[[ Records shown, beginning ]]

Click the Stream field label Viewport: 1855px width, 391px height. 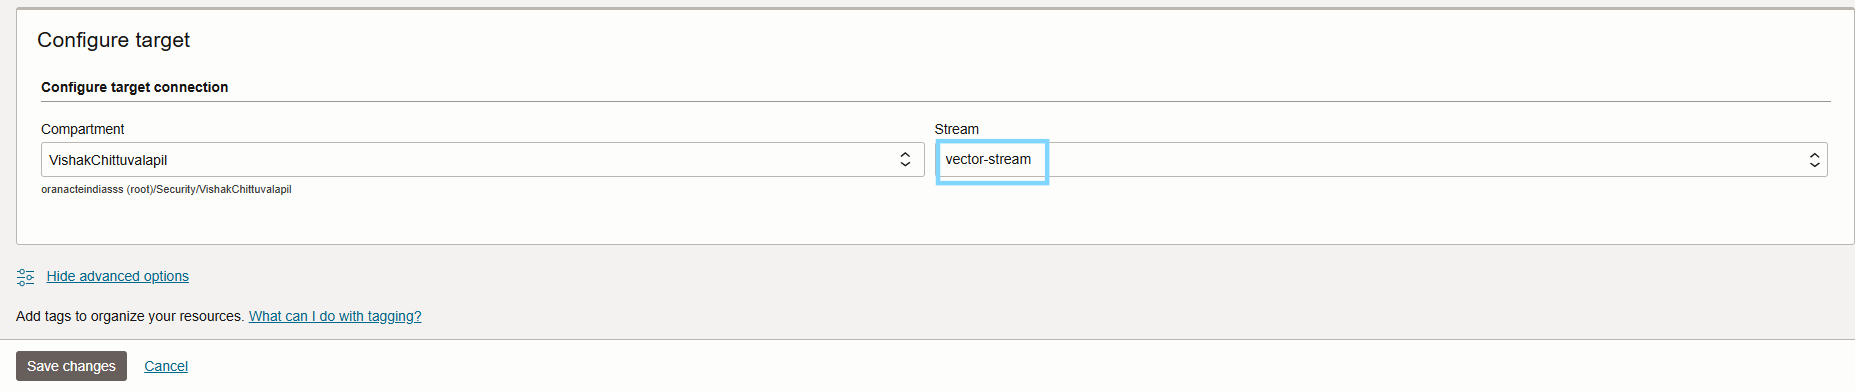pyautogui.click(x=957, y=129)
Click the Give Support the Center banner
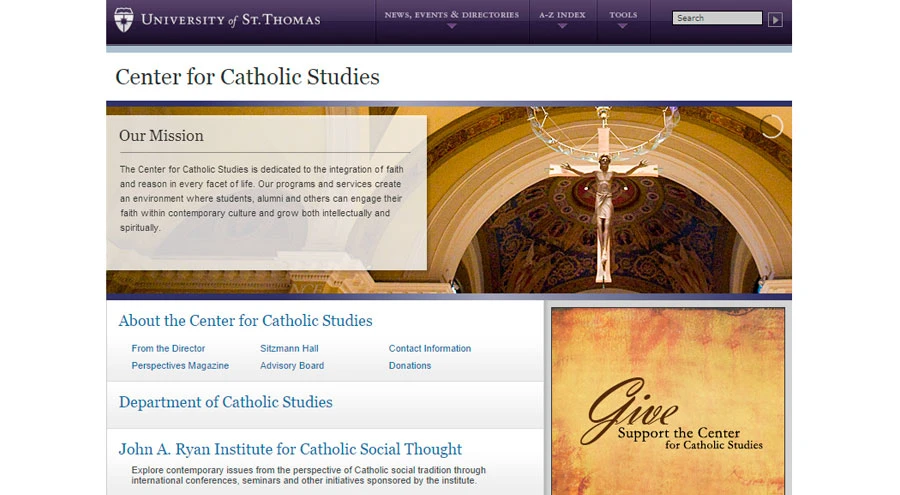 coord(667,400)
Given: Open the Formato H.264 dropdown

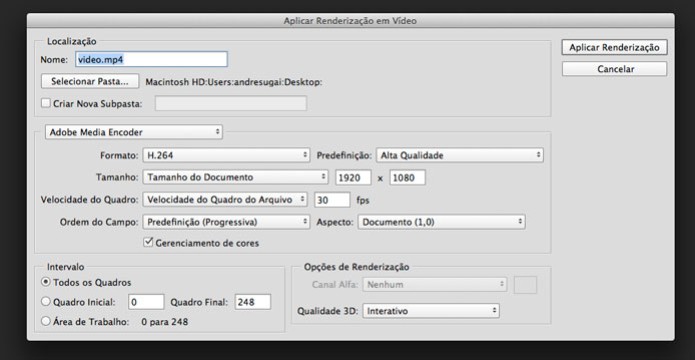Looking at the screenshot, I should 226,155.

[[ Records shown, end ]]

Activity
Leaving every picture out, return the lines from the one containing "Click the Give Support the Center banner" through the last line of the records exactly.

Output
Click the Give Support the Center banner
 coord(667,400)
Given: Open the Formato H.264 dropdown

Looking at the screenshot, I should 226,155.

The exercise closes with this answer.